▸ **PROBLEM DESCRIPTION**
In the entries below, the lines from the one with "1568x516 pixels. Task: Select" through the one with "Click the Grammar" are to be copied exactly; both ends count.

::: MATERIAL PROVIDED

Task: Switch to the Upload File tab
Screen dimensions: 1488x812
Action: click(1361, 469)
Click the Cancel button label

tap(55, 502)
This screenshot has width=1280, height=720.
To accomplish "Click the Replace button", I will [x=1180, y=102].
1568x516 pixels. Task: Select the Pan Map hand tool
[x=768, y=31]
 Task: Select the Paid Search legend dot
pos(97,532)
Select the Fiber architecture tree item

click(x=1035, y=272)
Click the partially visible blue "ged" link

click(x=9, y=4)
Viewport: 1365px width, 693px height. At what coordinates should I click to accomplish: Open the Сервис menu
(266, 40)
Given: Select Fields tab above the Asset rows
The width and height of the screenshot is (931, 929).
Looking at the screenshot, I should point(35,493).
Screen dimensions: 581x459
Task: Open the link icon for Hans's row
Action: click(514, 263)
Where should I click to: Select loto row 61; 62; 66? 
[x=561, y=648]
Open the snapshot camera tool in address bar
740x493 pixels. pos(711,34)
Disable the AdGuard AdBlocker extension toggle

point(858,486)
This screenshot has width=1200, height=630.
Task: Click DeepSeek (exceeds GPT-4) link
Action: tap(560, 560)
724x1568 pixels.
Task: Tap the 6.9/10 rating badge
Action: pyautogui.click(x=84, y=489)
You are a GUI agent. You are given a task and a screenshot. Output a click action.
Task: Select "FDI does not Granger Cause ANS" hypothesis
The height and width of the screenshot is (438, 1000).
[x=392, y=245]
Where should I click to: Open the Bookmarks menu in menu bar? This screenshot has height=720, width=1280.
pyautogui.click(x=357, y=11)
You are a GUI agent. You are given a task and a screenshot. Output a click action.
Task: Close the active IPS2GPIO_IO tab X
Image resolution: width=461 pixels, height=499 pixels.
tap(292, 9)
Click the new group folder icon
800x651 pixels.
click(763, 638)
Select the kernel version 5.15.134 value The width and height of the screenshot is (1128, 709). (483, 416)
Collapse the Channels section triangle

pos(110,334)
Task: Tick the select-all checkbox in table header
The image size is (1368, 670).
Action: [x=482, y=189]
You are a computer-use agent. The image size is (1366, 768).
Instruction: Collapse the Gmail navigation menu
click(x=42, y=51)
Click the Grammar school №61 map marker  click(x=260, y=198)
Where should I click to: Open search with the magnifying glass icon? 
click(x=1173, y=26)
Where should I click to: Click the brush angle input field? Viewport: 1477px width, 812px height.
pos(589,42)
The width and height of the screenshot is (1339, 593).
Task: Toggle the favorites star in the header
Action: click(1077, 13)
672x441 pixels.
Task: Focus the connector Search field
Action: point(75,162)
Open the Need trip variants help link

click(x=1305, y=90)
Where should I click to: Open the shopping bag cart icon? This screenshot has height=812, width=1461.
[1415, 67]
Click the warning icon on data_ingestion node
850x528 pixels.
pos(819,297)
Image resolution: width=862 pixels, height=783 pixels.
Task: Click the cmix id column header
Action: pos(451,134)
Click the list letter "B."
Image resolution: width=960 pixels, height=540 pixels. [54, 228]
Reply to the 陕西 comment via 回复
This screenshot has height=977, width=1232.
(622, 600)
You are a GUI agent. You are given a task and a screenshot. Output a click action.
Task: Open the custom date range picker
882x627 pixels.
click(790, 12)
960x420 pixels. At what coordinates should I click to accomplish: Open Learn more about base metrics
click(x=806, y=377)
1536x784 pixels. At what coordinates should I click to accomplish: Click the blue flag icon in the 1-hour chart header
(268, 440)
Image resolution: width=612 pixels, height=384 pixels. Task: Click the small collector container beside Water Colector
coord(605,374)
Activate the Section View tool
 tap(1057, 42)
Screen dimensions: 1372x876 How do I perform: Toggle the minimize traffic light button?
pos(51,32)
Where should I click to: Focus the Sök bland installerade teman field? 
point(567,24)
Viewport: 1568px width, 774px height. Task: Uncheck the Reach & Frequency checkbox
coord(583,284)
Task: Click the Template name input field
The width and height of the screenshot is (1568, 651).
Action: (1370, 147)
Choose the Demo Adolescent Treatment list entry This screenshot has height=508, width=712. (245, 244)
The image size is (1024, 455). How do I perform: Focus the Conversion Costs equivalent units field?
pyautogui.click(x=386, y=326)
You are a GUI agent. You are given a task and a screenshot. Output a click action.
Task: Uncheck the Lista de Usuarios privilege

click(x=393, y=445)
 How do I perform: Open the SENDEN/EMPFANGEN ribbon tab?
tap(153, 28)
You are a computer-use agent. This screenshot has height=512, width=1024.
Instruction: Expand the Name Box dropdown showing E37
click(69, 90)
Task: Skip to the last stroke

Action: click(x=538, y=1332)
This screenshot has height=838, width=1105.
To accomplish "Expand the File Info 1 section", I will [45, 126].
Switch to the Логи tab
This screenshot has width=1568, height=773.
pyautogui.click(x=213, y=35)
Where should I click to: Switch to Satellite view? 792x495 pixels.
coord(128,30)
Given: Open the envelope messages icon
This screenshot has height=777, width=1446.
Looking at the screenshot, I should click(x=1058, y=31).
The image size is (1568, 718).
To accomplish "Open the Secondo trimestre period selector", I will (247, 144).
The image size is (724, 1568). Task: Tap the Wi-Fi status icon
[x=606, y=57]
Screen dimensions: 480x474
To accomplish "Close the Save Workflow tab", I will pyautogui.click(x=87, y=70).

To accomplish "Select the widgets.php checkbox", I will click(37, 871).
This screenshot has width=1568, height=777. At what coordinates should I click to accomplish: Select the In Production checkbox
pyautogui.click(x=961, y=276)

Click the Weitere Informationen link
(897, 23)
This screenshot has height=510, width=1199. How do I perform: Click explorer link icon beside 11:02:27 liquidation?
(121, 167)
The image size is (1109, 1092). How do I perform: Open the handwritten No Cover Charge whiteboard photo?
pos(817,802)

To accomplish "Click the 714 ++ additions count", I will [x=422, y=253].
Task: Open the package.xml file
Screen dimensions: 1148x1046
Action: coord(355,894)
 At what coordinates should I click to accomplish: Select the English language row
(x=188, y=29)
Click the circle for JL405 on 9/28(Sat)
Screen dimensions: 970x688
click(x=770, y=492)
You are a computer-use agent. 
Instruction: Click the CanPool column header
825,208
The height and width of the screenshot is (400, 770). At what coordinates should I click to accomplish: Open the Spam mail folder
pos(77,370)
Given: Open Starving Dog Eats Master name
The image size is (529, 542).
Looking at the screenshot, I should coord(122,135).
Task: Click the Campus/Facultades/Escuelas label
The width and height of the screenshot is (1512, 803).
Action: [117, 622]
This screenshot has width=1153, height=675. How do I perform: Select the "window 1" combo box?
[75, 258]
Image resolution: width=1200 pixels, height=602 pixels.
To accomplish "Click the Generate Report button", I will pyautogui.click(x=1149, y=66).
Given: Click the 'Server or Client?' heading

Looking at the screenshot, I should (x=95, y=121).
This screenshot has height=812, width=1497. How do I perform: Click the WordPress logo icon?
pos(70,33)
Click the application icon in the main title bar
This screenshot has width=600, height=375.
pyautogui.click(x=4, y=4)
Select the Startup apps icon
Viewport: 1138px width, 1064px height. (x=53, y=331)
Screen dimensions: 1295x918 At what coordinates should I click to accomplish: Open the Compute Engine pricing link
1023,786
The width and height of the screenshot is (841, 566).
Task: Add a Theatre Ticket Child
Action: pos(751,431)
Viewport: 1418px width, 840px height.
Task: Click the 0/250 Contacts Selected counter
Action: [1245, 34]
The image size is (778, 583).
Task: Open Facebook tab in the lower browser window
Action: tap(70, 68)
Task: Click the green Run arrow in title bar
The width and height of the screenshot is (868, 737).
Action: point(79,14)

::::::

▸ **TASK SOLUTION**
1568x516 pixels. Task: Select the Pan Map hand tool
[x=768, y=31]
 Task: Select the Paid Search legend dot
pos(97,532)
Select the Fiber architecture tree item

click(x=1035, y=272)
Click the partially visible blue "ged" link

click(x=9, y=4)
Viewport: 1365px width, 693px height. At what coordinates should I click to accomplish: Open the Сервис menu
(266, 40)
Given: Select Fields tab above the Asset rows
The width and height of the screenshot is (931, 929).
Looking at the screenshot, I should point(35,493).
Screen dimensions: 581x459
Task: Open the link icon for Hans's row
Action: click(514, 263)
Where should I click to: Select loto row 61; 62; 66? 
[x=561, y=648]
Open the snapshot camera tool in address bar
740x493 pixels. pos(711,34)
Disable the AdGuard AdBlocker extension toggle

point(858,486)
This screenshot has width=1200, height=630.
Task: Click DeepSeek (exceeds GPT-4) link
Action: tap(560, 560)
724x1568 pixels.
Task: Tap the 6.9/10 rating badge
Action: pyautogui.click(x=84, y=489)
You are a GUI agent. You are given a task and a screenshot. Output a click action.
Task: Select "FDI does not Granger Cause ANS" hypothesis
The height and width of the screenshot is (438, 1000).
[x=392, y=245]
Where should I click to: Open the Bookmarks menu in menu bar? This screenshot has height=720, width=1280.
pyautogui.click(x=357, y=11)
You are a GUI agent. You are given a task and a screenshot. Output a click action.
Task: Close the active IPS2GPIO_IO tab X
Image resolution: width=461 pixels, height=499 pixels.
tap(292, 9)
Click the new group folder icon
800x651 pixels.
click(763, 638)
Select the kernel version 5.15.134 value The width and height of the screenshot is (1128, 709). (483, 416)
Collapse the Channels section triangle

pos(110,334)
Task: Tick the select-all checkbox in table header
The image size is (1368, 670).
Action: [x=482, y=189]
You are a computer-use agent. The image size is (1366, 768).
Instruction: Collapse the Gmail navigation menu
click(x=42, y=51)
Click the Grammar school №61 map marker  click(x=260, y=198)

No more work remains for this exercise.